The Eating Disorders Clinical Network (EDCRN) is a research project run by King’s College London which aims to establish a UK-wide NHS research network spanning child and adult eating disorder services to enable a step change in the ability to conduct eating disorder research. The Steering Group is compromised of researchers, clinicians and those with lived experience.

We are currently in the process of establishing a Carers and Supporters Advisory Panel in conjunction with FEAST, to input into and coproduce each of the aims for the duration of the project and to help form the long term PPIE infrastructure.
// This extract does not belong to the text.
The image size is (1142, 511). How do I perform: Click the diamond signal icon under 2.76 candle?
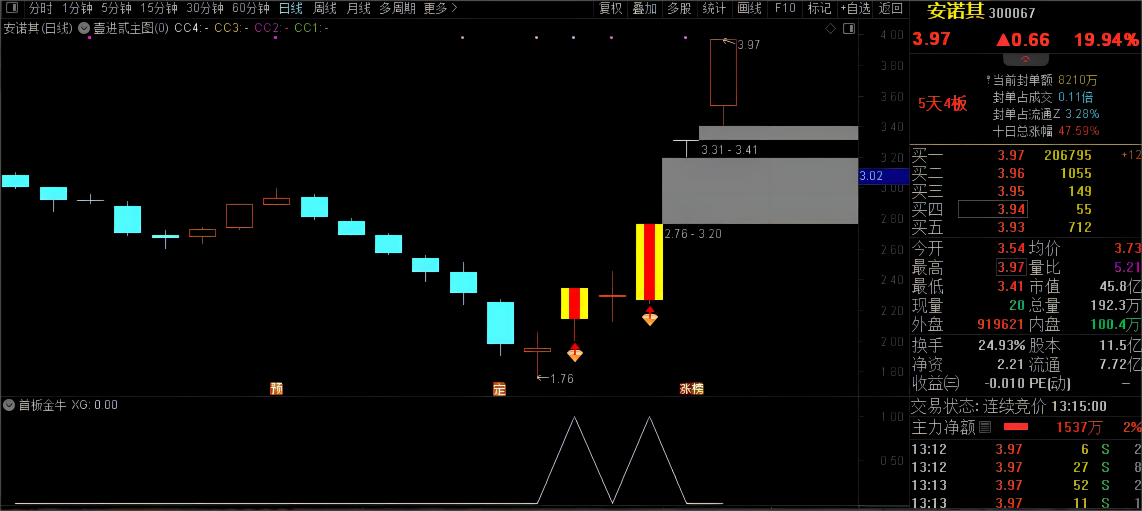(650, 316)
‘The collaboration we establish will form a collaborative network to enable future clinical trials (and to) further biological research across eating disorders could provide a better understanding of the mechanisms underlying eating disorder development and better, more personalised treatments.
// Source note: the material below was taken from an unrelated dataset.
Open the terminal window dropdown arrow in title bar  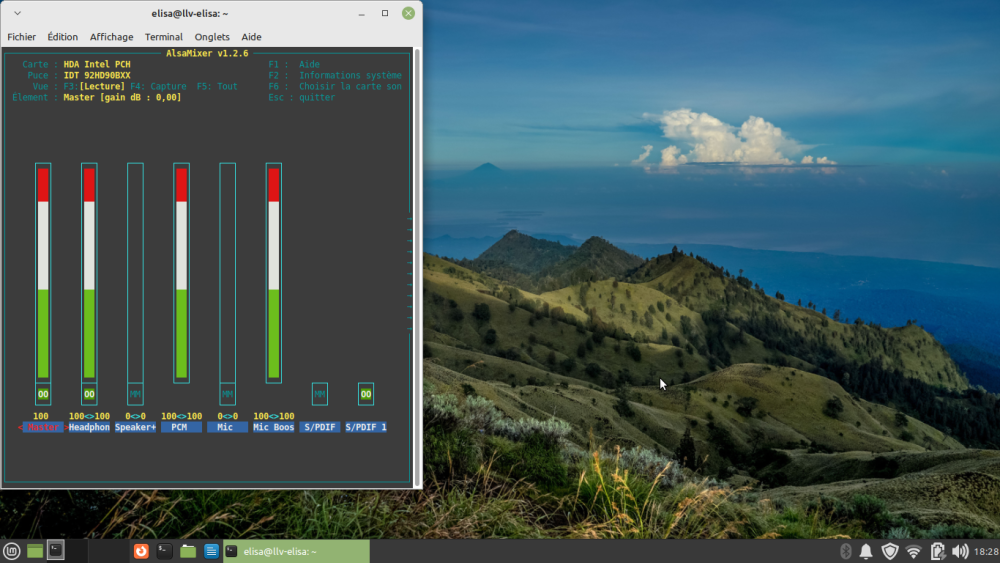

We are looking for up to 10 people who consider themselves a carer or supporter of someone who has, or has had, an eating disorder. This includes parents, partners, siblings, friends. To take part in this opportunity, you will need to be over 18 and based in the UK. We are interested in hearing from people who have had positive, mixed, or negative experiences of eating disorder services, and people whose loved one(s) have not been seen in eating disorder services at all. This includes people without a formal diagnosis. We are also interested in hearing from people whose loved one has living / current eating disorder experience as well as those whose loved ones consider themselves to be recovered from an eating disorder.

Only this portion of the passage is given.